= TEXT ZUR DURCHSICHT =
+++++
Deutsches Medizinhistorisches Museum:

(ika) Die Alzheimer-Krankheit geht uns alle an. Diesen Eindruck hat man zumindest in der Alten Anatomie. Hunderte Besucher drängen sich um Vitrinen mit Hirnschnitt-Präparaten oder Zellkulturen und betrachten die Fotodokumentation von Patienten aus dem Ingolstädter Danuvius-Haus. Im barocken Hörsaal unter dem herrlichen Deckenfresko sind schon eine Viertelstunde vor Beginn der szenischen Lesung aus der "Akte Auguste D." alle Plätze besetzt. 1906 diagnostizierte der Arzt Alois Alzheimer (Schauspieler Stefan Schön) an der Patientin Auguste Deter (gut: Claudia Sauermann) erstmals die Demenzerkrankung. Sätze von Auguste wie "Ich habe mich sozusagen verloren" gehen einem nahe.
+++++
= DATEN =
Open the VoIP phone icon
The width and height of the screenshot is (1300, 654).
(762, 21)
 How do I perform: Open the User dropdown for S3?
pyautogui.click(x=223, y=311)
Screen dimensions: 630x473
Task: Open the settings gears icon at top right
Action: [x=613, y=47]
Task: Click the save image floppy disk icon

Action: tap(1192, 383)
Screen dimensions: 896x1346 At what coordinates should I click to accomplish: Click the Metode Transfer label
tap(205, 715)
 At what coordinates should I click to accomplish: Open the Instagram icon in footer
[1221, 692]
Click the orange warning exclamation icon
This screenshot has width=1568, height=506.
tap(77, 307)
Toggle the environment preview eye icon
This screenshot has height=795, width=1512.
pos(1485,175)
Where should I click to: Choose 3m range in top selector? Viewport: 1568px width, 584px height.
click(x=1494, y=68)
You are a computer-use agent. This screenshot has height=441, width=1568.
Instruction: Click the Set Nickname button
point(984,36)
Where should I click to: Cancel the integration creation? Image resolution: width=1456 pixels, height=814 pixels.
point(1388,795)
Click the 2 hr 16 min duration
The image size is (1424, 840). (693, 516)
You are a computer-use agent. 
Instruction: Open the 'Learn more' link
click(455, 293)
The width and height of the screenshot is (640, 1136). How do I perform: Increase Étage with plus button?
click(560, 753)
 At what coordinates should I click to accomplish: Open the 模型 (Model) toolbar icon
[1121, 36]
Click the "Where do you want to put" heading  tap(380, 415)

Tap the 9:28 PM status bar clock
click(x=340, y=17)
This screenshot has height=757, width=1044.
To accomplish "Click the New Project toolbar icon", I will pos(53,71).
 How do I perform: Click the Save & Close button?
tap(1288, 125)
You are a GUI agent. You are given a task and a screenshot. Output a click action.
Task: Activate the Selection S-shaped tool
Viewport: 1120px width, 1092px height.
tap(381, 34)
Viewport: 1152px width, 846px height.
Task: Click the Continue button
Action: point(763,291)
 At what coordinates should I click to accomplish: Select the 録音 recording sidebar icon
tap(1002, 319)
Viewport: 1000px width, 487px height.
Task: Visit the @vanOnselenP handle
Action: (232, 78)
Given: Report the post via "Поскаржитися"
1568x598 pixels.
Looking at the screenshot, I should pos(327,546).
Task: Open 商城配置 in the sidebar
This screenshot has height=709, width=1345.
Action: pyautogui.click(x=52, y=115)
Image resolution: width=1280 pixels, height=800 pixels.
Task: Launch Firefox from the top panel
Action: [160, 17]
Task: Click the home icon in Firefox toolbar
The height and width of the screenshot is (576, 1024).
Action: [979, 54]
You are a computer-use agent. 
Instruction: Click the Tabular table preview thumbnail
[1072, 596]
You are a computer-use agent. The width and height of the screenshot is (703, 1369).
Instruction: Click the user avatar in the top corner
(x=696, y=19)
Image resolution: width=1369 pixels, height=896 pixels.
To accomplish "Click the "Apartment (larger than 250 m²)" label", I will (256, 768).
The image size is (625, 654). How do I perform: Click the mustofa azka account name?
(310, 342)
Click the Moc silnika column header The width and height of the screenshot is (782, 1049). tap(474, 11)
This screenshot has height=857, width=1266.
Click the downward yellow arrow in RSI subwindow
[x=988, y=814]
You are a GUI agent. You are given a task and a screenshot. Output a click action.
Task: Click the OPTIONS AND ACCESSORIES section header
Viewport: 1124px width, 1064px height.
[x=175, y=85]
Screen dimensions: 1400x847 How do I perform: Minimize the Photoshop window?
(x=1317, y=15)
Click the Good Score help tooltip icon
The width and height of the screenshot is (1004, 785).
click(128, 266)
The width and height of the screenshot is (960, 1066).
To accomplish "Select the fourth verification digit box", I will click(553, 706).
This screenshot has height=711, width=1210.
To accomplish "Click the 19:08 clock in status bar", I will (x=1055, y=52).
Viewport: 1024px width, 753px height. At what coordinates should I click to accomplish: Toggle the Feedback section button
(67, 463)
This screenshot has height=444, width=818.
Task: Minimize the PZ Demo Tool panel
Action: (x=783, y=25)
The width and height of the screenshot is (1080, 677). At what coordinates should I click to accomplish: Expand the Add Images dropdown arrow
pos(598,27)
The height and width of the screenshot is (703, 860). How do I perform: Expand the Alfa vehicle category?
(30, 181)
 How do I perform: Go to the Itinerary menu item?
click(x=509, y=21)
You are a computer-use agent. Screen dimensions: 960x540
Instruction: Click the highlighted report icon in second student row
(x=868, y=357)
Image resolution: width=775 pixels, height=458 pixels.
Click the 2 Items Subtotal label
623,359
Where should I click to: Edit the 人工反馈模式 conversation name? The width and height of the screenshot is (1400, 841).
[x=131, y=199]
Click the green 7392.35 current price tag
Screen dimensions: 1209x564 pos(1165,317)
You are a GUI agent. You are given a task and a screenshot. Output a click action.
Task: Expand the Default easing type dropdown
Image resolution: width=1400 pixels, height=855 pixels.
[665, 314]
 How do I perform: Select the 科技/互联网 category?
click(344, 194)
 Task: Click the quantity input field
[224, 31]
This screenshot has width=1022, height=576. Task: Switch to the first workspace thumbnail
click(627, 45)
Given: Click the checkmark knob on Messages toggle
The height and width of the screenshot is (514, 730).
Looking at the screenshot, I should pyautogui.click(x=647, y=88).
+++++
= AUFGABEN UND ÜBUNGEN =
(a) In welchem Jahr stellte Alois Alzheimer laut dem Text über die Alzheimer-Lesung erstmals die Demenzerkrankung fest?
(b) Nimm den Text über die Alzheimer-Lesung wieder auf und schreibe ihn nach dem letzten Satz weiter.
Die Daten sind eigenständiges Material und haben mit dem Text über die Alzheimer-Lesung nichts zu tun.

= ANTWORTEN JE AUFGABE =
(a) 1906

(b)
21.45 Uhr:

xhoch4:

(ksd) Das ist natürlich keine Zeit für junges Volk! In der Reithalle im Klenzepark – die derzeit eine spannende Ausstellung junger Kunst präsentiert – herrscht gähnende Leere. Kein Problem! "Unsere Leute kommen doch immer erst nach Mitternacht", berichten xhoch4?-Mitglied Christian Bolza und Designstudentin Helena Papendick. Eine Erfahrung aus den letzten Jahren, weil die Gäste warten, bis "wir frei sind von der Nacht der Museen". Und dann: "Ist die Hölle los!" Die ist mir – der Zeitplan ruft – heute nicht beschieden. "Aber nimm dir wenigstens ein Plakat mit", tröstet Bolza. Köstliche Erfahrung, mit über 40 wieder mal normal geduzt zu werden!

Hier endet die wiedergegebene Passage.